Voice of America
02 Mar 2021, 10:05 GMT+10
ISLAMABAD - The United States has spent billions of American taxpayer dollars on reconstruction projects in Afghanistan that were either not needed or not wanted by authorities in the war-torn country, a new report says.
The Special Inspector General for Afghanistan Reconstruction (SIGAR) has documented the massive waste in a report submitted to U.S. lawmakers Monday.
The agency evaluated nearly $7.8 billion spent since 2008 to build, finance or subsidize schools, prisons, a hotel, hospitals, roads, bridges and Afghan military facilities. It identified the U.S. Department of Defense as the largest contributor at $6.5 billon.
SIGAR found that about $2.4 billion "in assets that were unused or abandoned had not been used for their intended purposes, had deteriorated, or were destroyed."
By contrast, the report said, more than $1.2 billion out of the $7.8 billion in U.S.-funded assets were being used as intended, and only $343.2 million worth of assets were "maintained in good condition."
FILE - Birds fly over the city of Kabul, Afghanistan, Jan. 31, 2021. In a report released March 1, 2021, the Special Inspector General for Afghanistan Reconstruction, known as SIGAR, documented massive waste on rebuilding projects in the country.
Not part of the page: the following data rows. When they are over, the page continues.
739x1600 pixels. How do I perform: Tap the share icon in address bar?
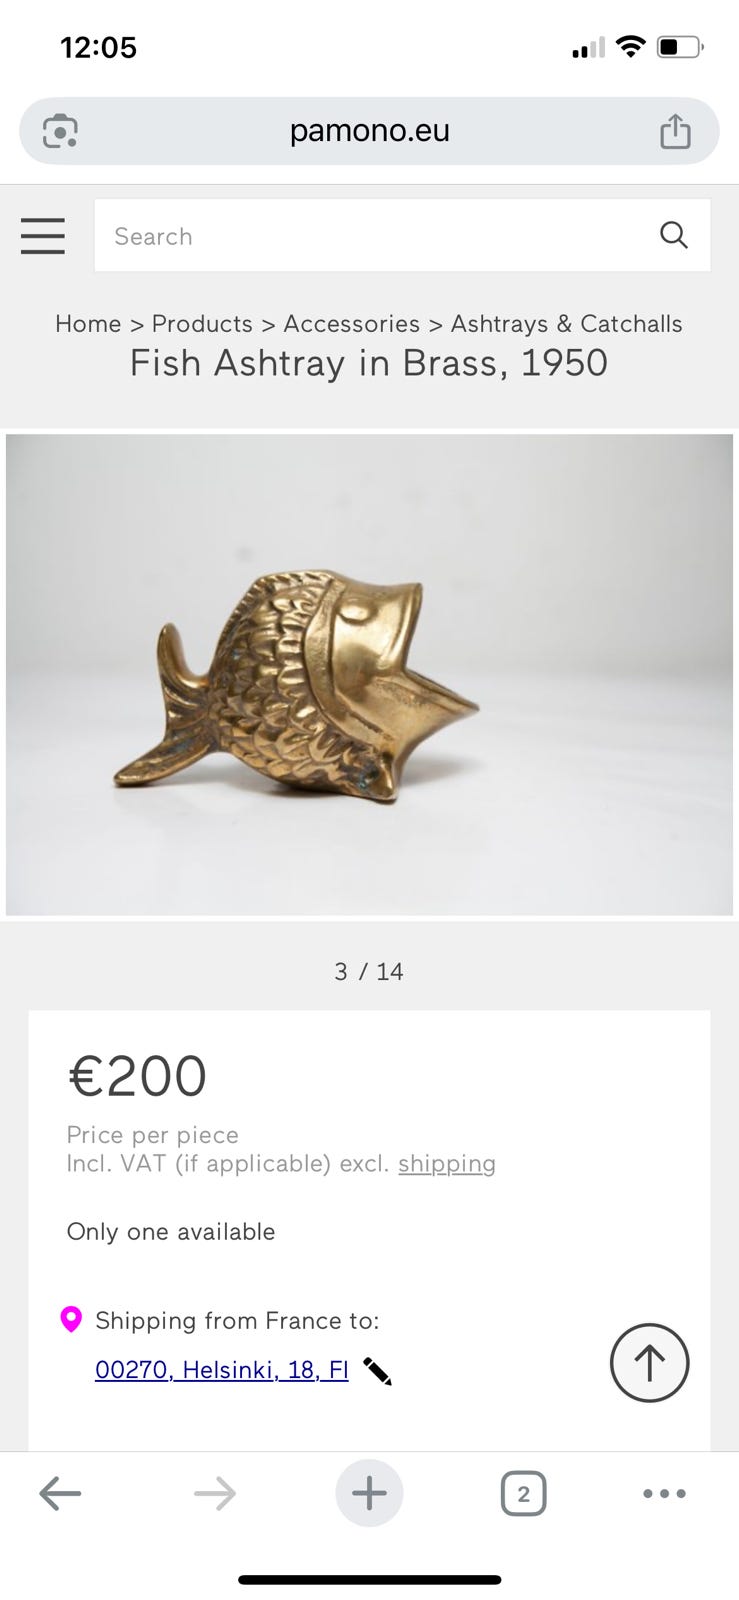[676, 131]
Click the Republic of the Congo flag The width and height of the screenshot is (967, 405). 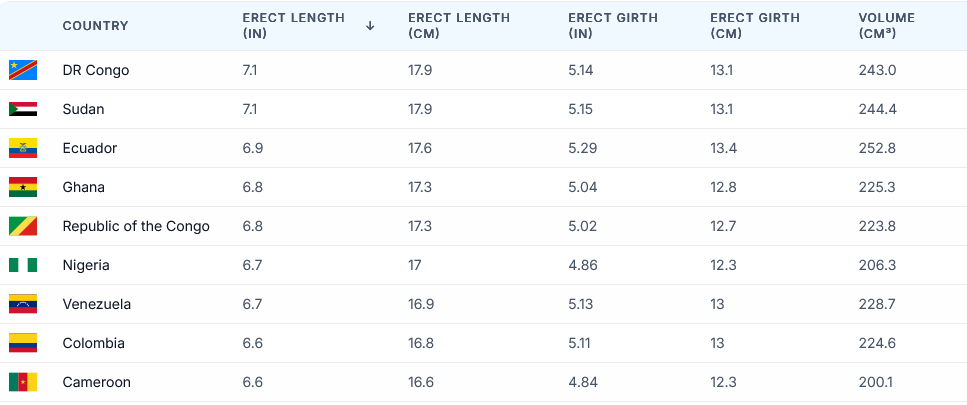(23, 226)
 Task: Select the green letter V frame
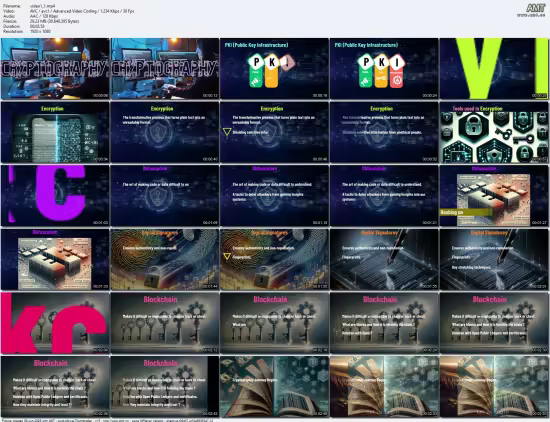[x=494, y=69]
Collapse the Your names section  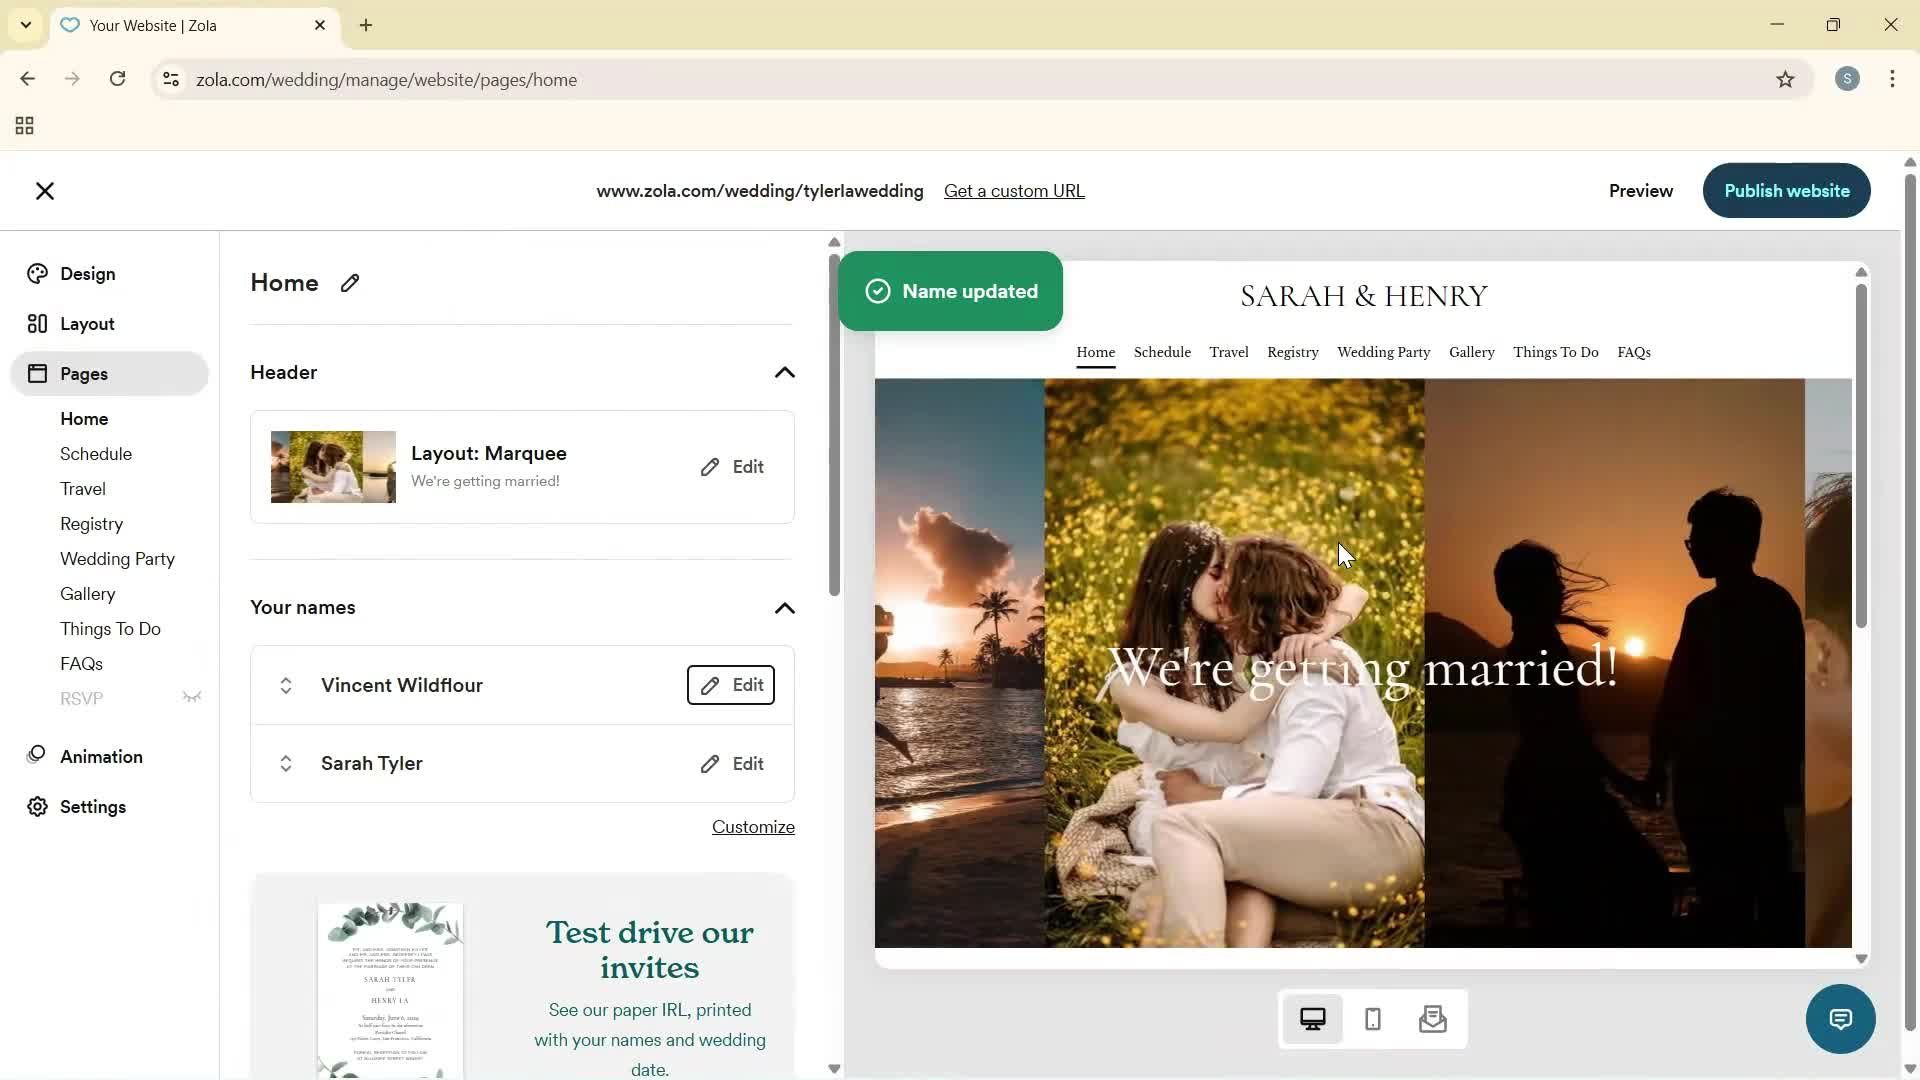[x=784, y=608]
The study quoted Special Inspector General John Sopko as saying they determined a pattern of U.S. agencies "pouring too much money, too quickly, into a country too small to absorb it."
In violation of multiple U.S. laws, many of the U.S.-funded facilities and assets were provided to the Afghan government even without asking them if they wanted or needed the buildings or if they had the technical ability to keep them running.
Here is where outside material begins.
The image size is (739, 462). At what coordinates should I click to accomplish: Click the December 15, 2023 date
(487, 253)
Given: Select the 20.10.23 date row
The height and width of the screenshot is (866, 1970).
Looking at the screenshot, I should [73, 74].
"The fact that so many capital assets wound up not used, deteriorated or abandoned should have been a major cause of concern for the agencies financing these projects," Sopko said.
As of last December 2020, Washington had appropriated about $143 billion for reconstruction and related activities in Afghanistan since 2002, according to SIGAR. The massive expenditure was intended to foster goodwill and jump-start development that U.S. officials hoped would help spur peace and stability in the conflict-torn country.
U.S. lawmakers created SIGAR in 2008 to identify waste, fraud and abuse in American taxpayer-funded projects in Afghanistan. The agency has since been producing quarterly reports, often exposing serious gaps in planning and contract execution.
SIGAR's latest findings come as President Joe Biden is reassessing a peace agreement that his predecessor, Donald Trump, signed with the Taliban insurgency a year ago to promote a negotiated settlement to the 19-year-old Afghan war.
The deal requires the remaining 2,500 U.S. troops to leave Afghanistan by May 1, 2021, to close what has been the longest-running U.S. war, costing Washington the lives of more than 2,400 soldiers and nearly $1 trillion.
SIGAR noted that the actual amount of waste "is almost certainly higher" because it has not inspected all U.S.-funded "capital asset projects" in Afghanistan.